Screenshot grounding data

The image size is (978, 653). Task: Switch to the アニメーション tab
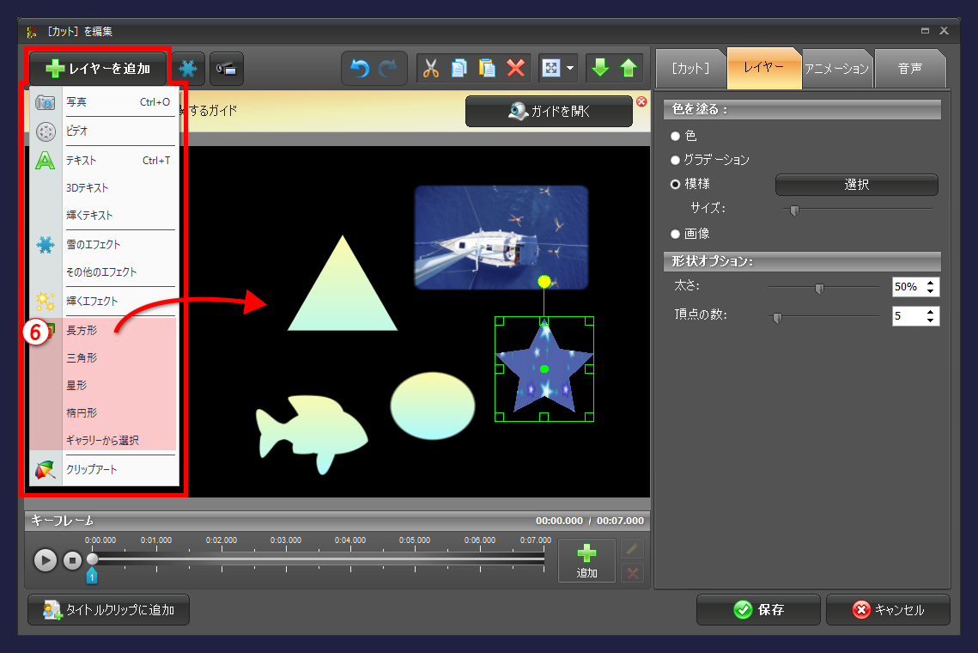coord(836,69)
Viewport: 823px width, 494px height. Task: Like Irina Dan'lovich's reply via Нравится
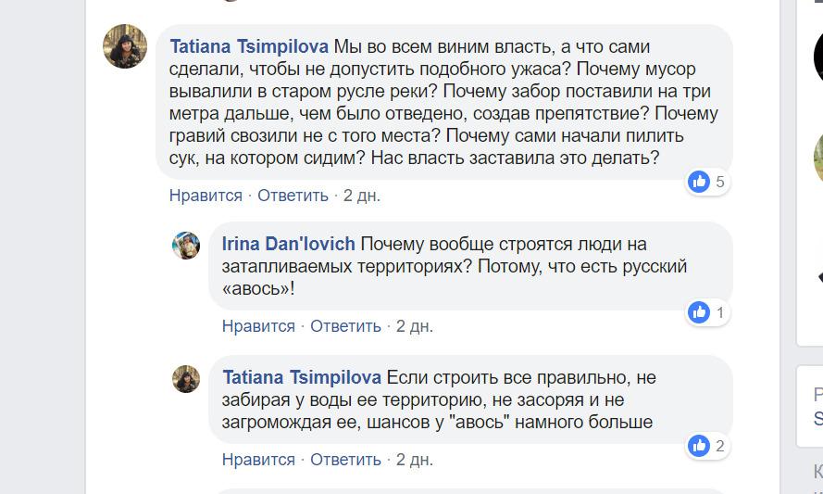(258, 326)
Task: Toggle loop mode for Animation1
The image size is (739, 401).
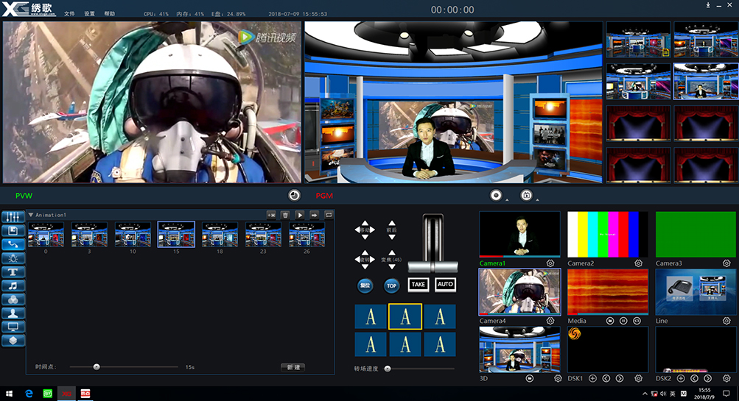Action: point(329,215)
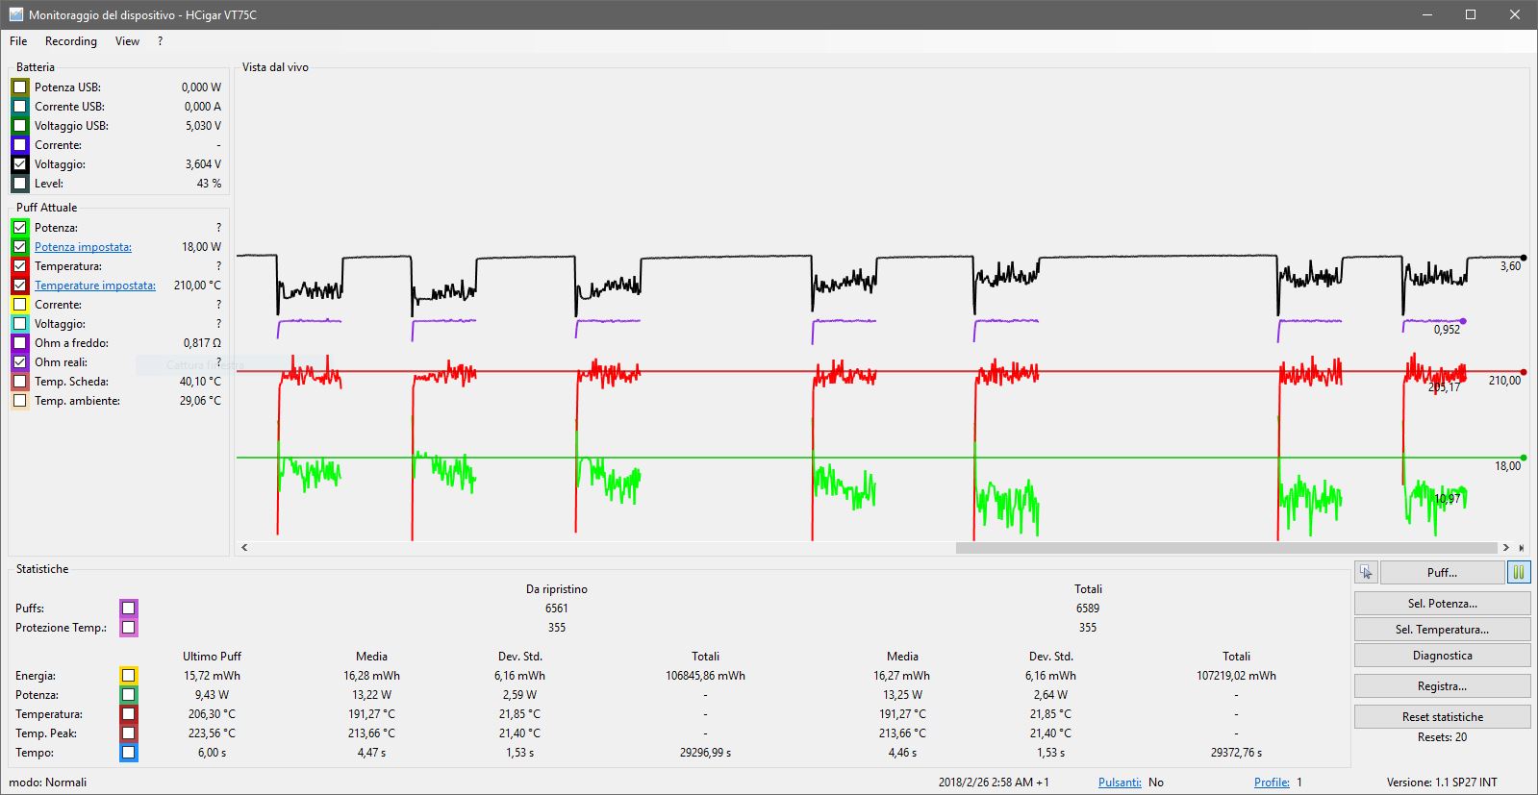
Task: Click the horizontal scrollbar thumb under the graph
Action: [x=1226, y=548]
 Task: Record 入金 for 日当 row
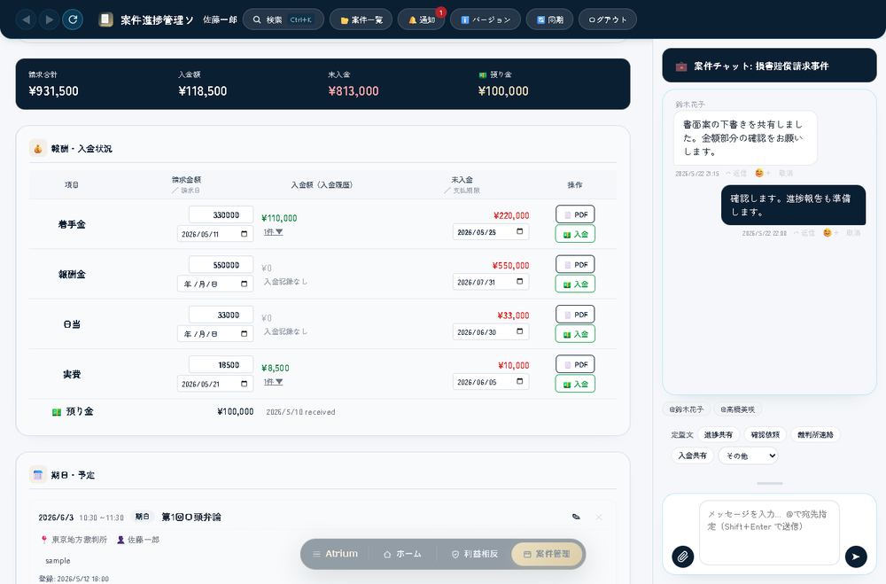[575, 334]
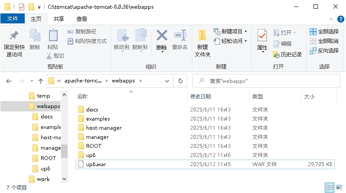Switch to large icons view toggle

pos(339,188)
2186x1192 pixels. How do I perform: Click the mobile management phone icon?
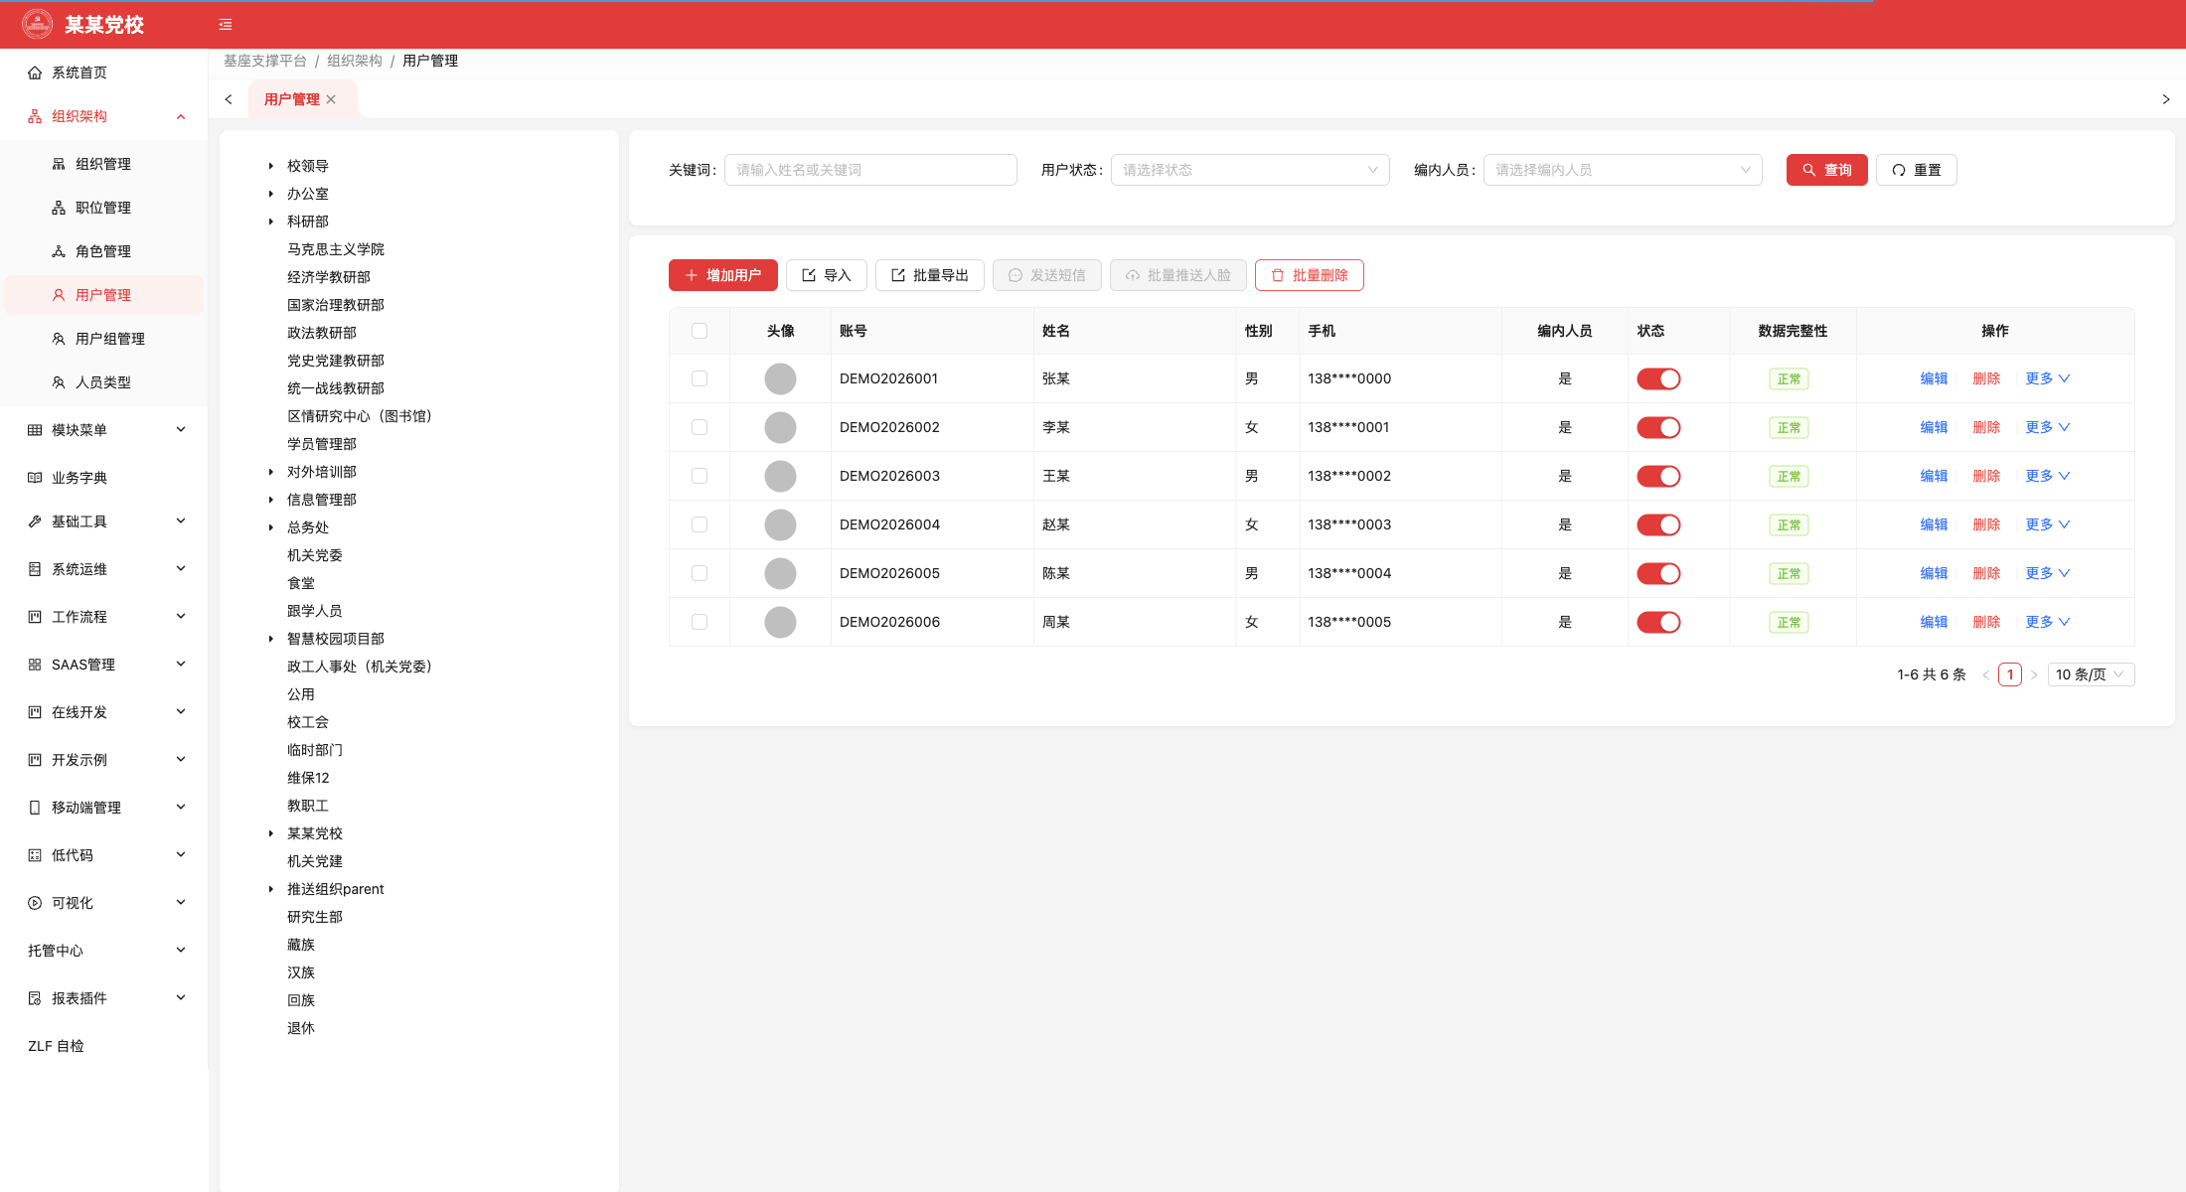(x=35, y=808)
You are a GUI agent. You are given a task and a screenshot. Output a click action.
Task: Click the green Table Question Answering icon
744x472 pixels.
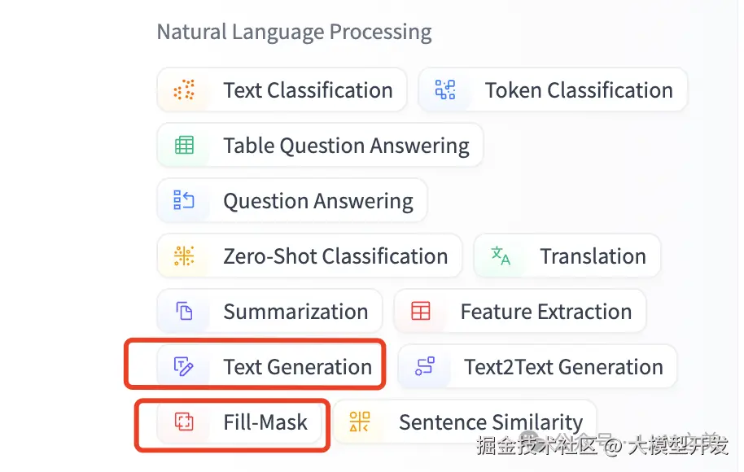[185, 146]
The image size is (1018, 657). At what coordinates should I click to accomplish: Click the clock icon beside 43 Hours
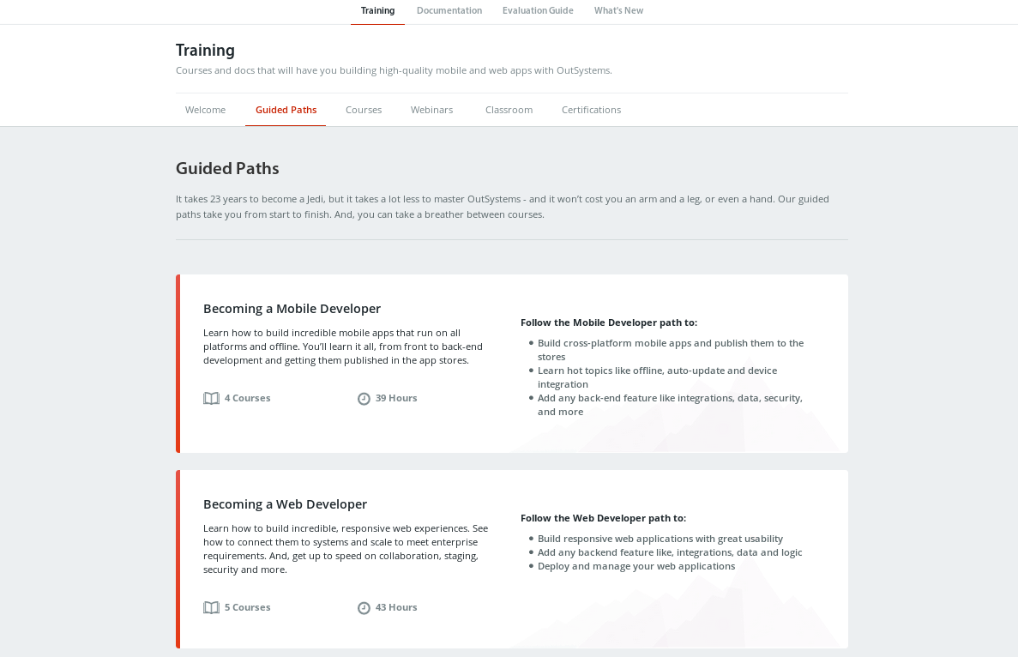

:: TASK PROMPT ::
Each line above should be written out again unchanged; no images are to be carried over.

:: TASK OUTPUT ::
The image size is (978, 653). Task: Switch to the アニメーション tab
coord(836,69)
Viewport: 823px width, 494px height. Task: Like Irina Dan'lovich's reply via Нравится
(258, 326)
Task: Toggle loop mode for Animation1
The image size is (739, 401).
Action: point(329,215)
Task: Click the horizontal scrollbar thumb under the graph
Action: [x=1226, y=548]
 Task: Record 入金 for 日当 row
[575, 334]
Switch to large icons view toggle

pos(339,188)
2186x1192 pixels. How do I perform: Click the mobile management phone icon?
(x=35, y=808)
You are a GUI agent. You are given a task and a screenshot. Output a click action.
Task: Click the green Table Question Answering icon
744x472 pixels.
[185, 146]
The image size is (1018, 657). At what coordinates should I click to accomplish: Click the clock icon beside 43 Hours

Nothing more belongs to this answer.